# [Stated task]
Reproduce the data that opens with the line containing "Identify the location of future." and closes with the line containing "Other (386, 504)", both lines included, with no changes.

+++ Recorded information

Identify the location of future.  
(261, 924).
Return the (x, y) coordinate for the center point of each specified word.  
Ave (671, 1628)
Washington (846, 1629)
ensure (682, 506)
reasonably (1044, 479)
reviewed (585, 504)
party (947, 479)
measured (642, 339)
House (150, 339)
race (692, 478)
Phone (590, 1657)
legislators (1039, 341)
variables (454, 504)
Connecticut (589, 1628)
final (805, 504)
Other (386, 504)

++++++
+++ Recorded information

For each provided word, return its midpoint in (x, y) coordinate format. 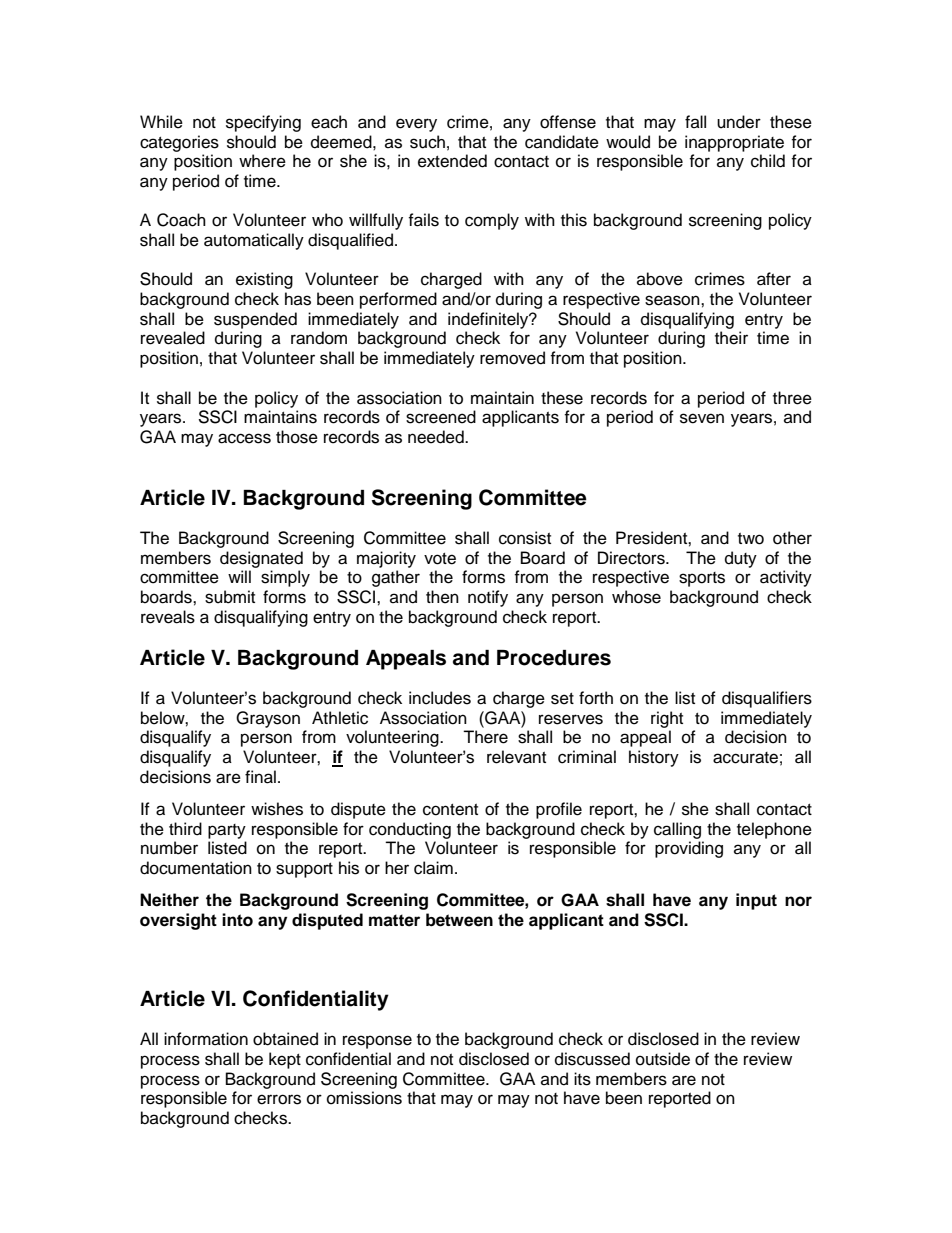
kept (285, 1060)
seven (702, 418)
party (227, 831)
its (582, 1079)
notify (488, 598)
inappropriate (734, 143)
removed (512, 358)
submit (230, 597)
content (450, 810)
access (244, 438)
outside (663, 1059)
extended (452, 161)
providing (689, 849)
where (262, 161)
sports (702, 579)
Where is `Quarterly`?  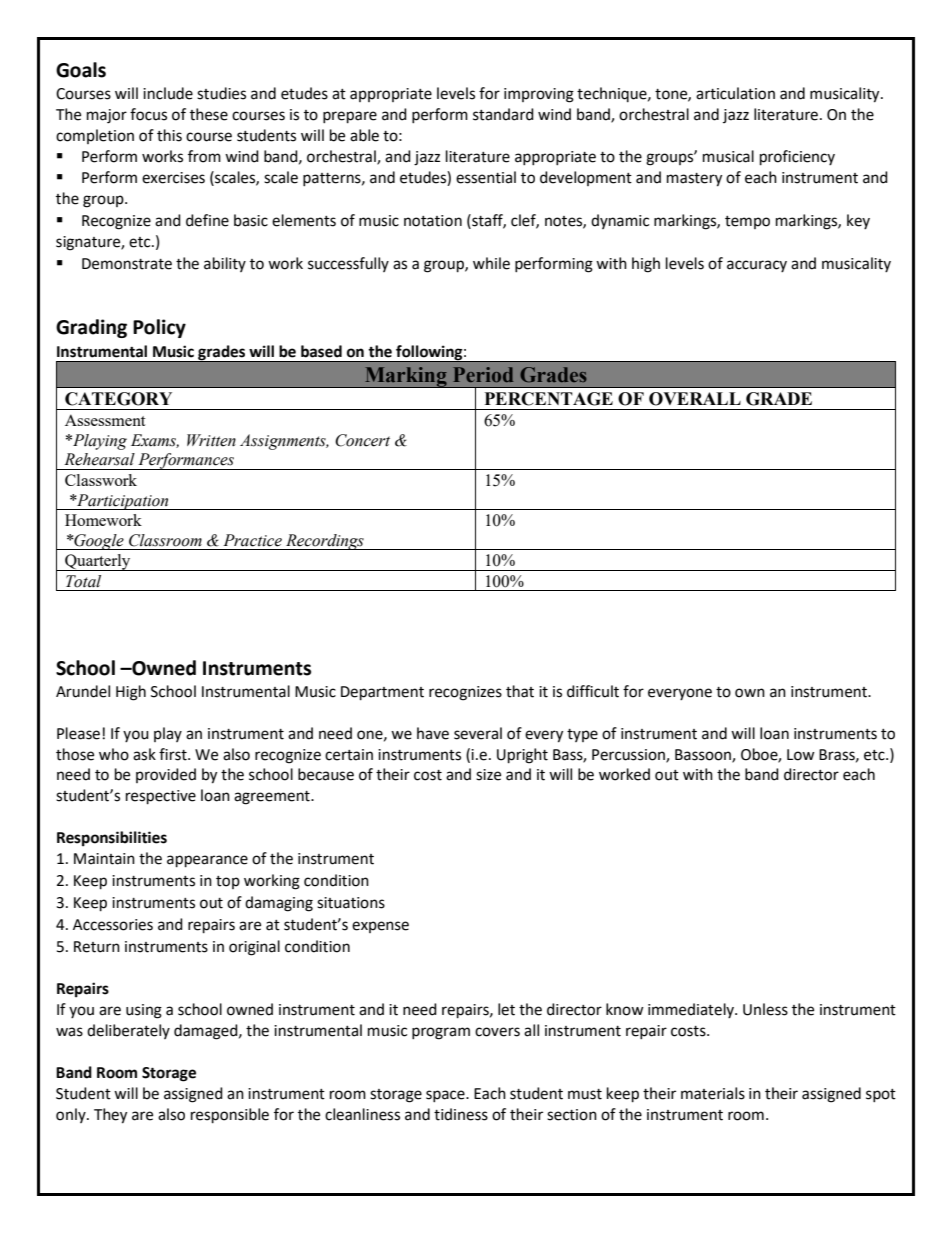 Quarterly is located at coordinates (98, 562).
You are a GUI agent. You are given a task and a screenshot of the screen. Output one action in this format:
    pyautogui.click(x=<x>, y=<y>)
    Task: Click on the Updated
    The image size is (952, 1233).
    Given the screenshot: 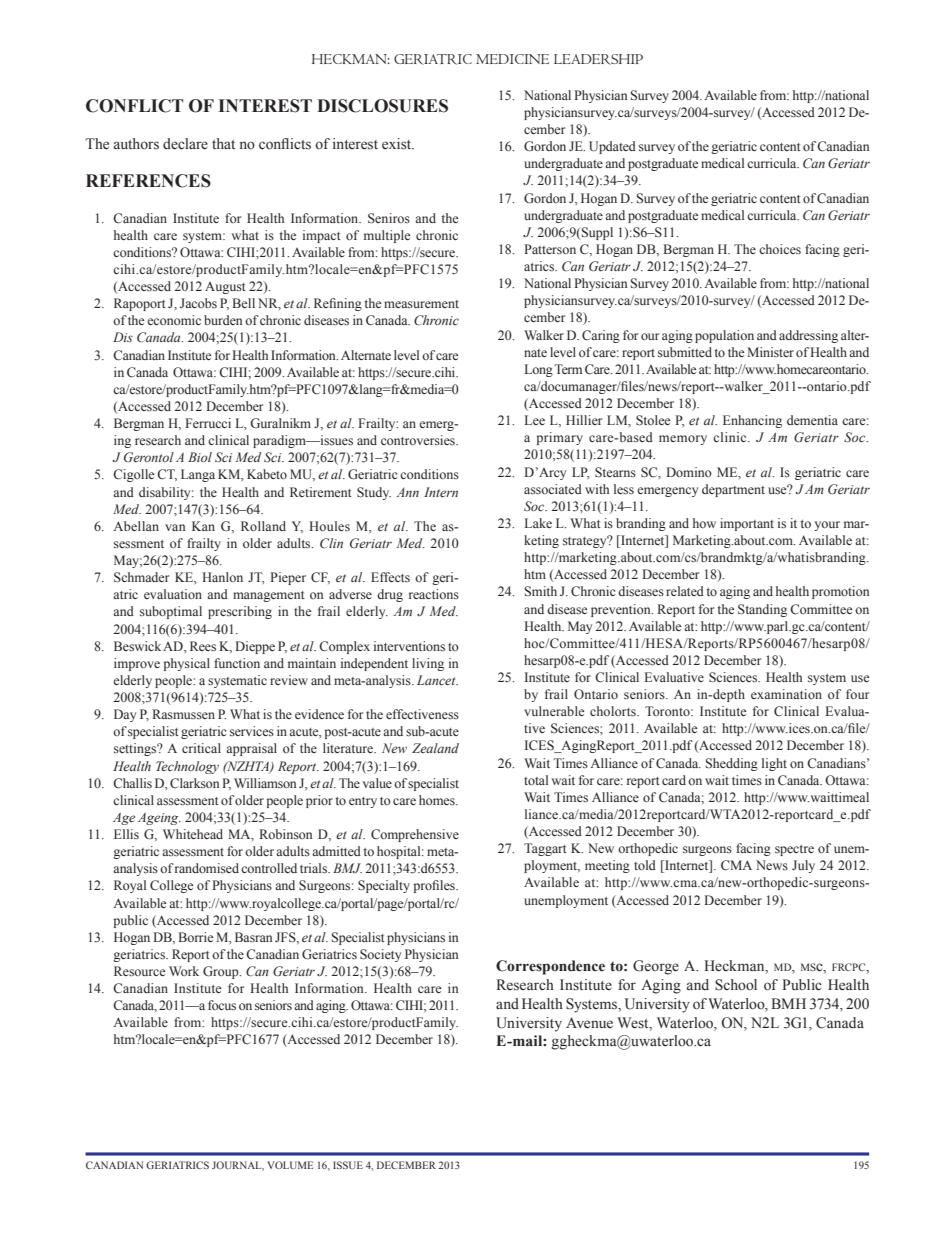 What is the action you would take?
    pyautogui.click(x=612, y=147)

++++++
+++ Recorded information

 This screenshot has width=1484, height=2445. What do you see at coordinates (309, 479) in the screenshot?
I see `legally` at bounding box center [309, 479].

++++++

# [Expected answer]
Identify the location of future.  
(261, 924).
Return the (x, y) coordinate for the center point of each specified word.  
Ave (671, 1628)
Washington (846, 1629)
ensure (682, 506)
reasonably (1044, 479)
reviewed (585, 504)
party (947, 479)
measured (642, 339)
House (150, 339)
race (692, 478)
Phone (590, 1657)
legislators (1039, 341)
variables (454, 504)
Connecticut (589, 1628)
final (805, 504)
Other (386, 504)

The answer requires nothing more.